▸ Passage shown
Between 1880 and 1924 over 25 million immigrants entered America, changing the composition of America's laboring population. This influx created a movement that aimed to Americanize these new immigrants and thus hasten their acculturation into mainstream America. But Americanization also suggests a broader process that includes the everyday struggle of immigrants to understand their new environment and how they invented ways to cope with it. The main target group included Catholics and Jews from southern and southeastern Europe. Churches, unions and charities attempted to Americanize the new immigrants both formally through structured programs and informally at work through the environment created by management.[1]

Toledo, Ohio, was typical of several cities that continued Americanization programs into the 1920s. The Toledo Americanization Board in cooperation with the Toledo Board of Education provided classes in English as a second language and Americanization from 1919 until probably 1925; the Toledo International Institute was affiliated with the Young Women's Christian Association and offered English instruction and assistance with naturalization to foreign-born women and girls.

▸ Data lines
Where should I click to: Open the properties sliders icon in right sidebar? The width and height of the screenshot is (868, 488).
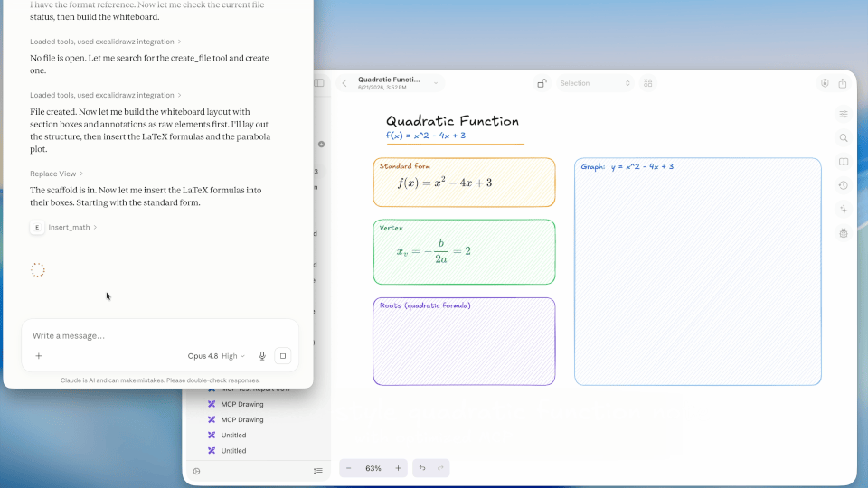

▸ Tasks for this exercise
**a.** From the passage on Americanizing immigrants, extract the stretch from "Toledo, Ohio, was" through "women and girls." word for word.
**b.** Write what comes next in the passage on Americanizing immigrants, picking up after its final sentence.

▸ Answers for the exercise
**a.**
Toledo, Ohio, was typical of several cities that continued Americanization programs into the 1920s. The Toledo Americanization Board in cooperation with the Toledo Board of Education provided classes in English as a second language and Americanization from 1919 until probably 1925; the Toledo International Institute was affiliated with the Young Women's Christian Association and offered English instruction and assistance with naturalization to foreign-born women and girls.

**b.**
After the 1970s proponents of multiculturalism have attacked Americanization prograns as too coercive and not respectful enough of immigrant culture. A major debate today is on whether speaking English is an essential component of being American.

Other uses

The term also is used for the cultural transformation of areas brought into the U.S., such as Alaska,[2] and on the changes of Native Americans.[3]

The term has been used since 1907 for the American impact on other countries.[4]

Further reading

  • Cowan, Neil M. and Cowan, Ruth Schwartz. Our Parents' Lives: The Americanization of Eastern European Jews. (1989). 305 pp.
  • Olneck, Michael R. "Americanization and the Education Of Immigrants, 1900-1925: An Analysis Of Symbolic Action." American Journal of Education 1989 97(4): 398-423 in JSTOR; shows that Americanization programs help liberate youth from the tight confines of traditional families
  • Seltzer, Robert M. and Cohen, Norman S., eds. The Americanization of the Jews. (1995). 468 pp.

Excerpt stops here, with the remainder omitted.